I’m not sure when it happened. It seems that one day I was walking on those shaky knees, climbing in the car with plenty of minutes to spare, plugging an address into my GPS, watching for the right signs, sitting for a while in the parking lot until I felt brave enough to get out of the car, and the next, I didn’t do any of that.

In fact, I was late.


It was one of those mornings that comes too soon; usually, after a couple of snoozes, turning on my lamp and remembering the coffee that awaits nudges me awake enough to pad into the kitchen. But I’d stayed up too late, and I wasn’t ready for morning, so I padded to the couch, where I pulled a blanket over me and tried to wake up. It took 15 minutes for me to make it to the kitchen, and it was too many; then, the Interstate was more clogged than usual, and I sent a message to my boss: “Running a few minutes late…see you soon!”

It felt normal; after all, we all run late sometimes, and this city is more forgiving than some because the traffic here touches everyone at some point. I breezed in three minutes late, sat down at my desk, began making notes for the day and checking my email. It hit me 45 minutes into the morning. It hit me like revelation. It hit me, and my breath caught somewhere in my chest. I stared out the window, watching the way the 9:15 a.m. sun has a knack for making everything seem all gold.


The air has turned; even on the warmest days, the wind blows hints of an autumn we’re all anticpating. The humidity that came and landed on us, making everything that happened feel like it was happening in slow motion, has lifted. The breeze blows. In the early mornings, I walk outside and feel the snappy air on my bare legs, and I tell myself that soon, it will be tights every day. This is what we’ve all been waiting for, what I’ve been waiting for, maybe more so this year than ever before.



I take my daily lunchtime walk down to the corner coffee shop, where the man behind the counter already recognizes me. “How are you today?” he asks, and I think about the golden light, the snappy air, the way everything has settled. “I’m doing really well,” I say. I don’t give him my order yet, but there’s no one behind me. My fingers land on a package of almonds, a bar of chocolate, a container of cut fruit, but I finally decide on just coffee, and tell him I’ll have my usual.

If he had more time–or maybe if I did–I’d tell him it’s always been my usual, once the weather turns. I’d tell him there have been other baristas who knew this, whose eyes smiled when I walked in, who asked how I was doing.

I would have told him I wore this dress last fall, too, that’s it’s one of my favorite dresses, that we’ve done lots of days together.

I might have told him that the way it was this morning was the way it had been a hundred times; when the adrenaline rush of newness lapses, it gets more difficult to pad into the kitchen. I would have mentioned that I often found the couch first, pulled a blanket over me, waited for the fog of too few hours asleep to lift. “It was a different couch, sure,” I might have noted. “That one was green, but it was the same routine anyway.”

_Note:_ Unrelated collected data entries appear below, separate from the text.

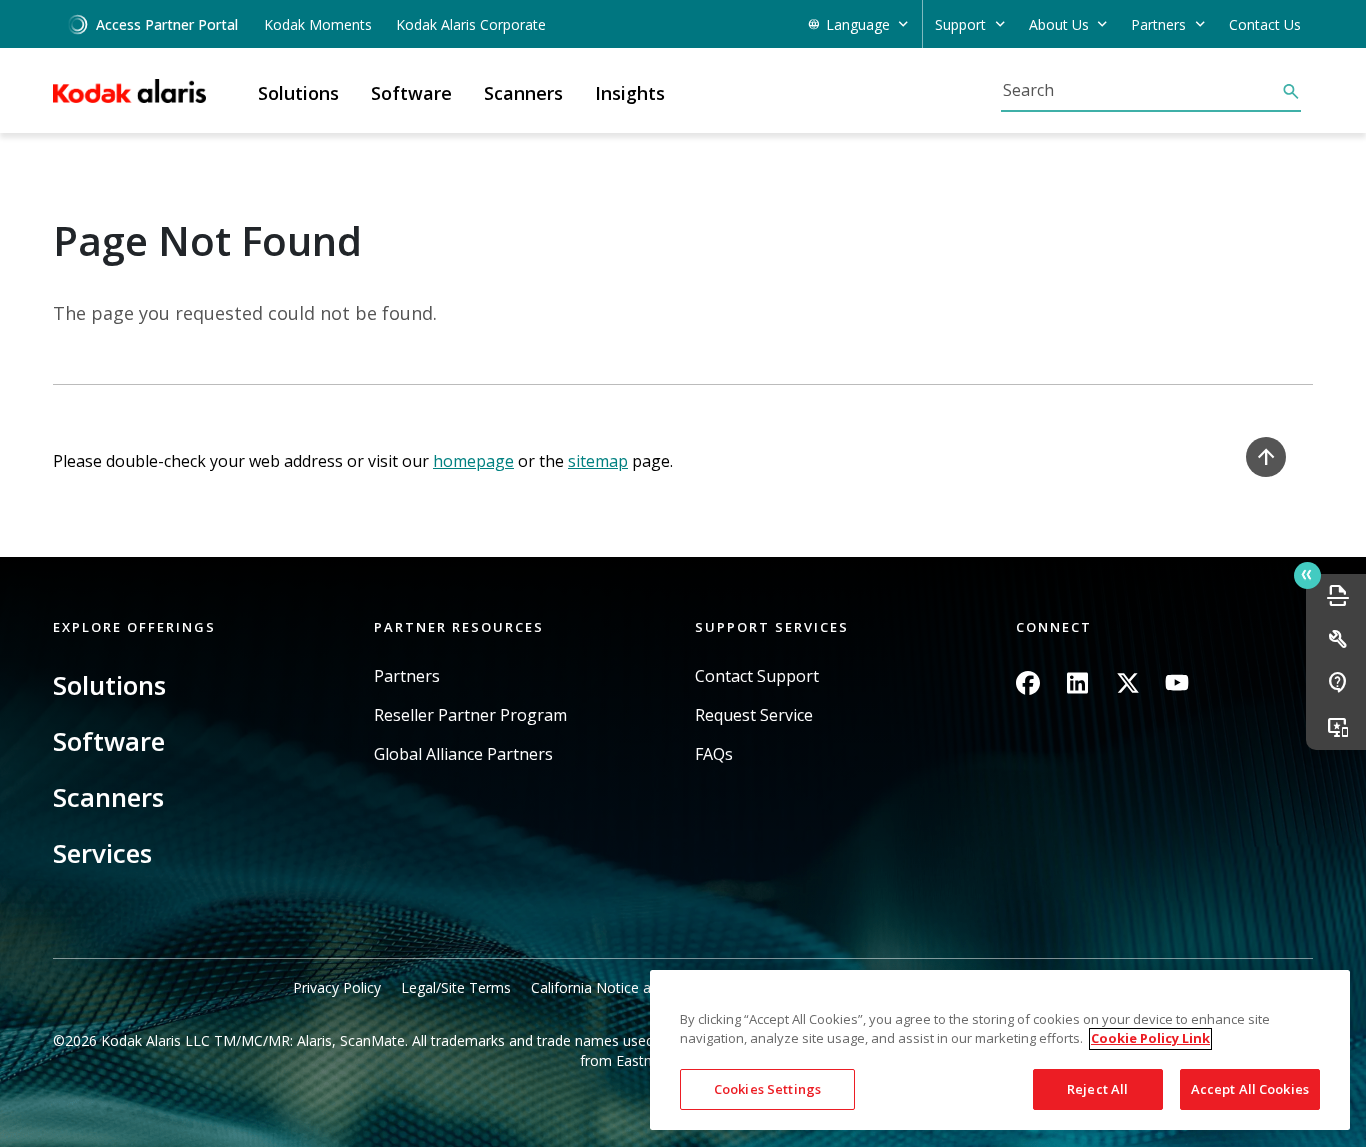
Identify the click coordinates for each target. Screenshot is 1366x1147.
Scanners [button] (523, 93)
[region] (1000, 1050)
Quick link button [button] (1307, 575)
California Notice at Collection (627, 987)
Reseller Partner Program (470, 715)
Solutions (109, 685)
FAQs (714, 754)
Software (109, 741)
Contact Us (1265, 24)
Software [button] (411, 93)
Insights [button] (630, 93)
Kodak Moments (318, 24)
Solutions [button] (298, 93)
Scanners (108, 797)
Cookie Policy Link (1150, 1039)
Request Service (754, 715)
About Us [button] (1059, 24)
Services (102, 853)
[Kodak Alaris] (129, 91)
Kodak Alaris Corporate (471, 24)
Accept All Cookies (1250, 1089)
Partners (407, 676)
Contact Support (757, 676)
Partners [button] (1158, 24)
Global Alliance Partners (463, 754)
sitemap (598, 461)
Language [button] (858, 24)
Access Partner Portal (167, 24)
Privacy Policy (337, 987)
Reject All (1097, 1089)
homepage (473, 461)
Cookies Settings (767, 1089)
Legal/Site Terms (456, 987)
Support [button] (960, 24)
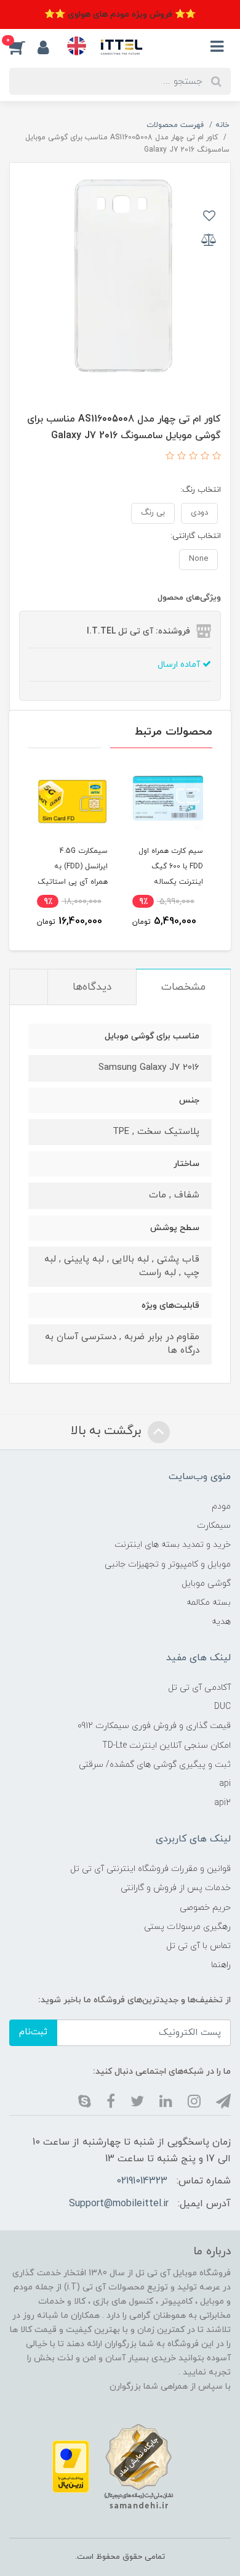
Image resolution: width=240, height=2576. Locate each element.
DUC (222, 1707)
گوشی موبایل (206, 1583)
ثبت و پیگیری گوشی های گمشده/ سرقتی (155, 1765)
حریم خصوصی (205, 1908)
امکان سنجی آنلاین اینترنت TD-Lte (166, 1745)
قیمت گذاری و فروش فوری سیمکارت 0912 (154, 1726)
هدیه (221, 1622)
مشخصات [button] (183, 987)
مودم (221, 1506)
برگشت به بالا (108, 1431)
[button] (23, 46)
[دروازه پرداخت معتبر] (70, 2466)
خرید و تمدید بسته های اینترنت (172, 1545)
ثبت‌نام (33, 2032)
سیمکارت (214, 1525)
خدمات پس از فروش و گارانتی (176, 1888)
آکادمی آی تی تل (199, 1688)
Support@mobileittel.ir (119, 2204)
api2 (222, 1803)
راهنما (221, 1965)
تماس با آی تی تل (198, 1946)
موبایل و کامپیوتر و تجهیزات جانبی (168, 1564)
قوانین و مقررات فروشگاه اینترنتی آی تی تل (150, 1869)
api (225, 1784)
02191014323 (141, 2181)
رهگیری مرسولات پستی (187, 1927)
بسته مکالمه (208, 1602)
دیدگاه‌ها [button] (92, 987)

The drive to work, praying for green lights; the peanut butter toast; the email-checking, the morning light, everything all gold–this, I might have said, existed in another life, too.



I wonder why they don’t tell you. I wonder why we’re all not required to take a class or, at the very least, sit in on a speech that gives us some bullet points for how to make a new starched life feel like sweatpants again. That’s where I was before–everything so known and comfortable, the sidewalks tread and the people trusted, the life so soft that even the hard things were cushioned–and I’m on my way back.

It’s something beautiful, the way we let go and we move on, and we find, months later, once the weather rushes into a new season, that some things are still the same. It’s still a blanket on the couch when it’s too early. It’s still an extra-hot latte with extra foam (as this particular barista is prone to mentioning, I’m “all about the extra.”) It’s still a yellow dress, those three friends who knew me best, that one CD I made two years ago with that one song I’ll always want to hear.


I’m not sure when it happened. I don’t know what day felt mostly normal, which one never made me nervous, when everything seemed to have been something I’d done before. But on that morning I was late, I realized that it had happened, that everything new was becoming known, that many things known were staying with me, that this life was getting tucked around me. And I realized it fit.

I looked out the window, and the sunlight was making everything gold.